- [ESTRATTO DEL TESTO]
Che siano passati anni e anni da quel “L’uomo col megafono” è innegabile. Che Daniele Silvestri si avvicini anche ai cinquant’anni è un altro dato di fatto. E forse queste sono le chiavi di lettura più chiare da cui partire per spiegare, capire e ascoltare “Acrobati“, l’ultima fatica solista del cantautore romano. Il nuovo disco è uscito il 26 febbraio e contiene 18 nuovi brani con partecipazioni di vari artisti, tra i quali Caparezza, Diodato e Diego Mancino ed è entrato direttamente al primo posto della classifica FIMI del 4 marzo 2016 (prima volta per lui).
Il disco, l’ottavo in studio, annunciato il novembre scorso tramite Facebook, dista ben cinque anni dal precedente “S.C.O.T.C.H.“, e già lì si notava un Silvestri “diverso” dal solito: meno scanzonato, più riflessivo, con qualche punta di divertimento, spesso sconfortato ma mai arreso. Dopo 5 anni la situazione di fondo non è cambiata per nulla: c’è una tristezza di fondo che permea tutte le canzoni, che a volte si trasforma in rabbia, altre volte in sagace ironia. Ma è come se ormai una certa scanzonatezza dei primi tempi sia scomparsa e abbia lasciato il posto ad una lucida satira, come dire che ormai non è più tempo di scherzare troppo, visti i tempi che corrono.

- [OBIETTIVO DELL'ESERCIZIO] Prosegui la recensione dell'album “Acrobati” di Daniele Silvestri partendo subito dopo la sua ultima frase. Le righe non hanno alcun ruolo in questo esercizio.

- [DATI FORNITI]

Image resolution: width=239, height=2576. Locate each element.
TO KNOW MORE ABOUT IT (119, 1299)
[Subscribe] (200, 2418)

- [RISULTATO FINALE]
D’altrone il disco è stato descritto da Silvestri come un disco atto a “raccontare storie che portassero l’ascoltatore il più possibile altrove”, quindi come un lavoro “più poetico che politico”, ed è stato accolto in maniera entusiasta dalla critica, che lo ha definito “il miglior lavoro che il cantautore romano abbia mai realizzato. E se non è il migliore è certamente il più ricco, convincente, completo dei suoi album, quello che lo dipinge nella maniera più precisa e sicura, mettendo insieme tutte le sue passioni, i suoi amori, vizi e virtù, le tensioni ideali e quelle del cuore.” Parole di Ernesto Assante, non certo l’ultimo arrivato nel mondo musicale.
Ma di che parla questo disco? Di tante cose, e tutte più o meno importanti. Proviamo ad esaminarlo con metodo e con calma. Il disco comincia con “La mia casa“, canzone introdotta da un riff di chitarra che troveremo lungo tutta la traccia e che parla di quanto ormai questo tempo ci renda cosmopoliti senza però dimenticare le proprie radici, nel caso del cantante quelle di Roma, la città dei gladiatori e delle fontanine per strada: il secondo brano è “Quali alibi“, singolo scelto per la promozione del disco e che ha lanciato alle stelle questo album con il suo affondo verso la politica di oggi e la morale di chi perdona tutto in nome del proprio tornaconto personale. Subito dopo troviamo “Acrobati“, la title-track, una vera e propria poesia in musica in cui si inneggia al disobbedire alla gravità e a rischiare di cadere per non sentirsi più “acrobati” di questa vita ma semplici viaggiatori che guardano da un finestrino il mondo che scorre ai loro piedi.
Il disco riprende ritmo con “Pochi giorni“, canzone che vede la partecipazione di Diodato e che con un ritmo funky parla di libertà e di fiducia nella coppia con un retrogusto alla Rino Gaetano sia nelle atmosfere musicali che nel testo. Il basso di Roberto dell’Era (Afterhours) disegna i frammenti di vita alcolica di “Un altro bicchiere“, pezzo sull’alcolismo e su come l’alcol serva semplicemente a dimenticare momentaneamente i dispiaceri della vita, almeno fino alla prossima mattina, magari inserendosi ne “La mia routine“, un meccanismo perfetto e ripetitivo che permette di vivere tranquilli e che illude di non essere prigionieri di un ingranaggio perverso.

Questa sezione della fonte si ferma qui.